## Problem requirements
Reproduce the listing below word for word, from its first line to its last.

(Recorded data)
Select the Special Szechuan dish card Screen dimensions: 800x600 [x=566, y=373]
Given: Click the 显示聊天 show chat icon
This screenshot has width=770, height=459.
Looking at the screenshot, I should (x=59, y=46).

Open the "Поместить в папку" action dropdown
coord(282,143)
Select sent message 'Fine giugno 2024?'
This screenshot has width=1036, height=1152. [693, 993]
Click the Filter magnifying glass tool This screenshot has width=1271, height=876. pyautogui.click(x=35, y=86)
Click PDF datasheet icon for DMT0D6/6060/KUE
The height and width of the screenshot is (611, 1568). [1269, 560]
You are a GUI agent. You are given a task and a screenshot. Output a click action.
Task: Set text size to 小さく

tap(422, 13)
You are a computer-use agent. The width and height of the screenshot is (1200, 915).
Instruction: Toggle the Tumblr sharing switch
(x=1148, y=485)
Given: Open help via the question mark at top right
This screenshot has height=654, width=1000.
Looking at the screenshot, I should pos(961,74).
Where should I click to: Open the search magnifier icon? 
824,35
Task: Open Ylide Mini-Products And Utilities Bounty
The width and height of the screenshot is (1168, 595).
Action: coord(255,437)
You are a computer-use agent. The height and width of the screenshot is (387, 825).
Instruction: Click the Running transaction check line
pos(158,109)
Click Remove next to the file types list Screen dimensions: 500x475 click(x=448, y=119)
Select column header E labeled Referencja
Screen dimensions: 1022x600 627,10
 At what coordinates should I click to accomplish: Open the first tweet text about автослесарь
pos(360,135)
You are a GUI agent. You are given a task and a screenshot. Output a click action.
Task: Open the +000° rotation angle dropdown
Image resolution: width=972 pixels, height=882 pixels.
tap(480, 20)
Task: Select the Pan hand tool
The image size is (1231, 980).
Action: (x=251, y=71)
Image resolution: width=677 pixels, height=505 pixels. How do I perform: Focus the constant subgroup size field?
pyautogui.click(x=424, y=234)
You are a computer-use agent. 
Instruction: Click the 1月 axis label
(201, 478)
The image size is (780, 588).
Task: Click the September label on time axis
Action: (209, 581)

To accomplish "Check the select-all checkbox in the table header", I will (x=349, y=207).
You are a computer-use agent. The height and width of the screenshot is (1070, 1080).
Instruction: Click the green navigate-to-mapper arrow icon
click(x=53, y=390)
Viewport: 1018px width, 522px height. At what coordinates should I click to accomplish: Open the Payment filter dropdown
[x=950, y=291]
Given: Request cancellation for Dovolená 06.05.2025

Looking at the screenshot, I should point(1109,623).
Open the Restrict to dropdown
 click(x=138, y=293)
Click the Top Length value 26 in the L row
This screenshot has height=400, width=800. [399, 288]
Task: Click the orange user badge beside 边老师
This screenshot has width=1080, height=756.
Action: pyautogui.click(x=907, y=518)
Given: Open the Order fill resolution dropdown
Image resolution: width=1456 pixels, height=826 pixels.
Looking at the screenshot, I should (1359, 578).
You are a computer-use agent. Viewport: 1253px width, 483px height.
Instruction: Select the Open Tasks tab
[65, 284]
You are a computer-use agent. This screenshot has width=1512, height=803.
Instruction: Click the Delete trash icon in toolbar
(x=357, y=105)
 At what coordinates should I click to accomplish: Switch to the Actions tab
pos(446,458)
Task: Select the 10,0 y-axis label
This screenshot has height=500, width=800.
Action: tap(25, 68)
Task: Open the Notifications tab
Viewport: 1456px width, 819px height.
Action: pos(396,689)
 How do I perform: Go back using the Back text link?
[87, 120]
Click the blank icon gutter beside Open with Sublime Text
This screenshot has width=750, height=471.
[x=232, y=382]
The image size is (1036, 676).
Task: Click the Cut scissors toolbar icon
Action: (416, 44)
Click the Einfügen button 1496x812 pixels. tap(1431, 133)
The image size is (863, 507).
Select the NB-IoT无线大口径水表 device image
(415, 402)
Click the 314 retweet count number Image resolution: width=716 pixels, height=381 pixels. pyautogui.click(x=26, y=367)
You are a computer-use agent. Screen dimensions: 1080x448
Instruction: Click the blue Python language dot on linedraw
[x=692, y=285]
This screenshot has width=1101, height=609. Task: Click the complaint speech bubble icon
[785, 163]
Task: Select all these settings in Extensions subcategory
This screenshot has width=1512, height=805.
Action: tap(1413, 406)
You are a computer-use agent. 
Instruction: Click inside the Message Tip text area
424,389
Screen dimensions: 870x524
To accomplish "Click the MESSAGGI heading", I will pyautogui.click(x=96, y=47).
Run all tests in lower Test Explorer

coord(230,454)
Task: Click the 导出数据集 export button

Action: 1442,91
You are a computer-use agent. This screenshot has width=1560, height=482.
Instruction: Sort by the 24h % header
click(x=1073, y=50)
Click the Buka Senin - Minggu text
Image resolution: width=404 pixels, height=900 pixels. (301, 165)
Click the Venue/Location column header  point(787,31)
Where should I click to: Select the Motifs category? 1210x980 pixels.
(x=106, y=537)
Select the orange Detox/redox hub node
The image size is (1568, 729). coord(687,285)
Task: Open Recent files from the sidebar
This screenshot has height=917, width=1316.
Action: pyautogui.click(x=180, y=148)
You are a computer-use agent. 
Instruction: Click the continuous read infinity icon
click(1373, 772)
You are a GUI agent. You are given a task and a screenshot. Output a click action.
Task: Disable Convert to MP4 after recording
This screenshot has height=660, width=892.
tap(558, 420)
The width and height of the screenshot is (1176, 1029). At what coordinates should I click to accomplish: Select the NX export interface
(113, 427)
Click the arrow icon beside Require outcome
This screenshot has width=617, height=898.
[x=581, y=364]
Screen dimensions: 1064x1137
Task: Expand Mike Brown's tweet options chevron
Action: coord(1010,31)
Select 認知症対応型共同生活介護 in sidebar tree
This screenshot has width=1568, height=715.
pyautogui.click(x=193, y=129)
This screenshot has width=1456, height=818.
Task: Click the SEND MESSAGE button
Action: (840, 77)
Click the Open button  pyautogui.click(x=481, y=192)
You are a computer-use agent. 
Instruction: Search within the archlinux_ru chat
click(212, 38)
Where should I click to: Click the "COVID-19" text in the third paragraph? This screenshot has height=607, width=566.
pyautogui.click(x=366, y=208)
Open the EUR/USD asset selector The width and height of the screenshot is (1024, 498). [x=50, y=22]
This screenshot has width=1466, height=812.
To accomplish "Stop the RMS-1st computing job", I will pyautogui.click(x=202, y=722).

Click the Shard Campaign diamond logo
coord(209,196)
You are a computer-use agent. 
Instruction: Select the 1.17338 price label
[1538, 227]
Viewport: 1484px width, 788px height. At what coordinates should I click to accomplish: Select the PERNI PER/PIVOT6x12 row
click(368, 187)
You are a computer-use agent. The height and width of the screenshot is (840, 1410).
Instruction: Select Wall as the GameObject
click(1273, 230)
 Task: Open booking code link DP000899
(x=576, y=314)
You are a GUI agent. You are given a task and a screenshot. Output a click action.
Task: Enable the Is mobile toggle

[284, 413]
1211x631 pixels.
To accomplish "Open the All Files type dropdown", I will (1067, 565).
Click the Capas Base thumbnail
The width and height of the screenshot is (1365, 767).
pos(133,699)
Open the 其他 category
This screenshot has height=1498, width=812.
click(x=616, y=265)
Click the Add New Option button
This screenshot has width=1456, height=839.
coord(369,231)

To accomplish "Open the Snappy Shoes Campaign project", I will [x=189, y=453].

## Answer to the problem
Select the Special Szechuan dish card Screen dimensions: 800x600 [x=566, y=373]
Given: Click the 显示聊天 show chat icon
This screenshot has width=770, height=459.
Looking at the screenshot, I should (x=59, y=46).

Open the "Поместить в папку" action dropdown
coord(282,143)
Select sent message 'Fine giugno 2024?'
This screenshot has width=1036, height=1152. [693, 993]
Click the Filter magnifying glass tool This screenshot has width=1271, height=876. pyautogui.click(x=35, y=86)
Click PDF datasheet icon for DMT0D6/6060/KUE
The height and width of the screenshot is (611, 1568). [1269, 560]
You are a GUI agent. You are given a task and a screenshot. Output a click action.
Task: Set text size to 小さく

tap(422, 13)
You are a computer-use agent. The width and height of the screenshot is (1200, 915).
Instruction: Toggle the Tumblr sharing switch
(x=1148, y=485)
Given: Open help via the question mark at top right
This screenshot has height=654, width=1000.
Looking at the screenshot, I should pos(961,74).
Where should I click to: Open the search magnifier icon? 
824,35
Task: Open Ylide Mini-Products And Utilities Bounty
The width and height of the screenshot is (1168, 595).
Action: coord(255,437)
You are a computer-use agent. The height and width of the screenshot is (387, 825).
Instruction: Click the Running transaction check line
pos(158,109)
Click Remove next to the file types list Screen dimensions: 500x475 click(x=448, y=119)
Select column header E labeled Referencja
Screen dimensions: 1022x600 627,10
 At what coordinates should I click to accomplish: Open the first tweet text about автослесарь
pos(360,135)
You are a GUI agent. You are given a task and a screenshot. Output a click action.
Task: Open the +000° rotation angle dropdown
Image resolution: width=972 pixels, height=882 pixels.
tap(480, 20)
Task: Select the Pan hand tool
The image size is (1231, 980).
Action: (x=251, y=71)
Image resolution: width=677 pixels, height=505 pixels. How do I perform: Focus the constant subgroup size field?
pyautogui.click(x=424, y=234)
You are a computer-use agent. 
Instruction: Click the 1月 axis label
(201, 478)
The image size is (780, 588).
Task: Click the September label on time axis
Action: (209, 581)

To accomplish "Check the select-all checkbox in the table header", I will (x=349, y=207).
You are a computer-use agent. The height and width of the screenshot is (1070, 1080).
Instruction: Click the green navigate-to-mapper arrow icon
click(x=53, y=390)
Viewport: 1018px width, 522px height. At what coordinates should I click to accomplish: Open the Payment filter dropdown
[x=950, y=291]
Given: Request cancellation for Dovolená 06.05.2025

Looking at the screenshot, I should point(1109,623).
Open the Restrict to dropdown
 click(x=138, y=293)
Click the Top Length value 26 in the L row
This screenshot has height=400, width=800. [399, 288]
Task: Click the orange user badge beside 边老师
This screenshot has width=1080, height=756.
Action: pyautogui.click(x=907, y=518)
Given: Open the Order fill resolution dropdown
Image resolution: width=1456 pixels, height=826 pixels.
Looking at the screenshot, I should (1359, 578).
You are a computer-use agent. Viewport: 1253px width, 483px height.
Instruction: Select the Open Tasks tab
[65, 284]
You are a computer-use agent. This screenshot has width=1512, height=803.
Instruction: Click the Delete trash icon in toolbar
(x=357, y=105)
 At what coordinates should I click to accomplish: Switch to the Actions tab
pos(446,458)
Task: Select the 10,0 y-axis label
This screenshot has height=500, width=800.
Action: tap(25, 68)
Task: Open the Notifications tab
Viewport: 1456px width, 819px height.
Action: pos(396,689)
 How do I perform: Go back using the Back text link?
[87, 120]
Click the blank icon gutter beside Open with Sublime Text
This screenshot has width=750, height=471.
[x=232, y=382]
The image size is (1036, 676).
Task: Click the Cut scissors toolbar icon
Action: (416, 44)
Click the Einfügen button 1496x812 pixels. tap(1431, 133)
The image size is (863, 507).
Select the NB-IoT无线大口径水表 device image
(415, 402)
Click the 314 retweet count number Image resolution: width=716 pixels, height=381 pixels. pyautogui.click(x=26, y=367)
You are a computer-use agent. Screen dimensions: 1080x448
Instruction: Click the blue Python language dot on linedraw
[x=692, y=285]
This screenshot has width=1101, height=609. Task: Click the complaint speech bubble icon
[785, 163]
Task: Select all these settings in Extensions subcategory
This screenshot has width=1512, height=805.
Action: tap(1413, 406)
You are a computer-use agent. 
Instruction: Click inside the Message Tip text area
424,389
Screen dimensions: 870x524
To accomplish "Click the MESSAGGI heading", I will pyautogui.click(x=96, y=47).
Run all tests in lower Test Explorer

coord(230,454)
Task: Click the 导出数据集 export button

Action: 1442,91
You are a computer-use agent. This screenshot has width=1560, height=482.
Instruction: Sort by the 24h % header
click(x=1073, y=50)
Click the Buka Senin - Minggu text
Image resolution: width=404 pixels, height=900 pixels. (301, 165)
Click the Venue/Location column header  point(787,31)
Where should I click to: Select the Motifs category? 1210x980 pixels.
(x=106, y=537)
Select the orange Detox/redox hub node
The image size is (1568, 729). coord(687,285)
Task: Open Recent files from the sidebar
This screenshot has height=917, width=1316.
Action: pyautogui.click(x=180, y=148)
You are a computer-use agent. 
Instruction: Click the continuous read infinity icon
click(1373, 772)
You are a GUI agent. You are given a task and a screenshot. Output a click action.
Task: Disable Convert to MP4 after recording
This screenshot has height=660, width=892.
tap(558, 420)
The width and height of the screenshot is (1176, 1029). At what coordinates should I click to accomplish: Select the NX export interface
(113, 427)
Click the arrow icon beside Require outcome
This screenshot has width=617, height=898.
[x=581, y=364]
Screen dimensions: 1064x1137
Task: Expand Mike Brown's tweet options chevron
Action: coord(1010,31)
Select 認知症対応型共同生活介護 in sidebar tree
This screenshot has width=1568, height=715.
pyautogui.click(x=193, y=129)
This screenshot has width=1456, height=818.
Task: Click the SEND MESSAGE button
Action: (840, 77)
Click the Open button  pyautogui.click(x=481, y=192)
You are a computer-use agent. 
Instruction: Search within the archlinux_ru chat
click(212, 38)
Where should I click to: Click the "COVID-19" text in the third paragraph? This screenshot has height=607, width=566.
pyautogui.click(x=366, y=208)
Open the EUR/USD asset selector The width and height of the screenshot is (1024, 498). [x=50, y=22]
This screenshot has width=1466, height=812.
To accomplish "Stop the RMS-1st computing job", I will pyautogui.click(x=202, y=722).

Click the Shard Campaign diamond logo
coord(209,196)
You are a computer-use agent. 
Instruction: Select the 1.17338 price label
[1538, 227]
Viewport: 1484px width, 788px height. At what coordinates should I click to accomplish: Select the PERNI PER/PIVOT6x12 row
click(368, 187)
You are a computer-use agent. The height and width of the screenshot is (840, 1410).
Instruction: Select Wall as the GameObject
click(1273, 230)
 Task: Open booking code link DP000899
(x=576, y=314)
You are a GUI agent. You are given a task and a screenshot. Output a click action.
Task: Enable the Is mobile toggle

[284, 413]
1211x631 pixels.
To accomplish "Open the All Files type dropdown", I will (1067, 565).
Click the Capas Base thumbnail
The width and height of the screenshot is (1365, 767).
pos(133,699)
Open the 其他 category
This screenshot has height=1498, width=812.
click(x=616, y=265)
Click the Add New Option button
This screenshot has width=1456, height=839.
coord(369,231)

To accomplish "Open the Snappy Shoes Campaign project", I will [x=189, y=453].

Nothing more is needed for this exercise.